Table 1 demonstrates the mean values of all eight variables of two different groups. We used the $^1$Mann-Whitney U-test to determine the statistical significance of continuous features between two groups and the $^2$Pearson's chi-square test to determine the associations between the discrete features in two groups of patients.
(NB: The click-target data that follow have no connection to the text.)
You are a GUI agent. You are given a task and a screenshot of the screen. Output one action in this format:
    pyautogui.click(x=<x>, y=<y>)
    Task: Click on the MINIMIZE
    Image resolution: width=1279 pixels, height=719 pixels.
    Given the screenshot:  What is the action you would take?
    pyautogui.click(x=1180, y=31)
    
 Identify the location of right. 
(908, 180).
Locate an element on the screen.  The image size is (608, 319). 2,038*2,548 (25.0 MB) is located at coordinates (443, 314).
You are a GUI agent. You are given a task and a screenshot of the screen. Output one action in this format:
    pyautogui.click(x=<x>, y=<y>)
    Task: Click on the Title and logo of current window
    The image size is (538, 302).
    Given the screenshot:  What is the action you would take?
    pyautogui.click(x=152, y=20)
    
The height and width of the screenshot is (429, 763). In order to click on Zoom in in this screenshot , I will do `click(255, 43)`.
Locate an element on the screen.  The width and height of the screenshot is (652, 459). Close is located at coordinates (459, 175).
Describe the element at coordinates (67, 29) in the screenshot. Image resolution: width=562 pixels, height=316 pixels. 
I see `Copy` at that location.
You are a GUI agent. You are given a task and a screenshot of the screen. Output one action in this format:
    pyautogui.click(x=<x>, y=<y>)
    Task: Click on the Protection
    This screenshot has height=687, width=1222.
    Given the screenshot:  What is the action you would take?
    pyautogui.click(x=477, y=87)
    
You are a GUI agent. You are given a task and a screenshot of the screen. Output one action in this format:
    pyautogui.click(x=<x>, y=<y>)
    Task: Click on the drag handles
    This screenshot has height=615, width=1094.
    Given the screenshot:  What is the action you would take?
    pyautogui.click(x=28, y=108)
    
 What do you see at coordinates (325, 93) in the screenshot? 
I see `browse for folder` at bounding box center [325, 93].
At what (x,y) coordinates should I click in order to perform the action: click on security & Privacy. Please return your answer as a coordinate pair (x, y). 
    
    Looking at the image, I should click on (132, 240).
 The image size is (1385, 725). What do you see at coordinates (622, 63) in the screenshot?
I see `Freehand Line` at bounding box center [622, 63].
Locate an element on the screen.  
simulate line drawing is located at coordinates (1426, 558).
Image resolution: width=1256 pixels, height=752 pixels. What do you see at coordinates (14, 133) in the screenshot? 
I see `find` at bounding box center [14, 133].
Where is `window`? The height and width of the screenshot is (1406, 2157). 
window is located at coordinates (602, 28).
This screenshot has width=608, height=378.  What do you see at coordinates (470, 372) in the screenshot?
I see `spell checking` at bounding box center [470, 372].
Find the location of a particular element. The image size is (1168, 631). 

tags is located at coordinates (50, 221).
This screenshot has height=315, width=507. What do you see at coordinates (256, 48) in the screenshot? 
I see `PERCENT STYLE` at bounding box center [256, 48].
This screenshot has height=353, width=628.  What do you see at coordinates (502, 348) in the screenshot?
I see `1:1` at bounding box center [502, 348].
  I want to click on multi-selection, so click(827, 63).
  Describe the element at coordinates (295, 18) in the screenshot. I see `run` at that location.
It turns out that, age, gender, smoking history, hypertension, diuretic use and NSAIDs use were significantly different between the two groups. Besides, The gout complicated with CHD patients were on average older and had a higher proportion of males, smokers, hypertensive patients, diuretic users and NSAIDs users.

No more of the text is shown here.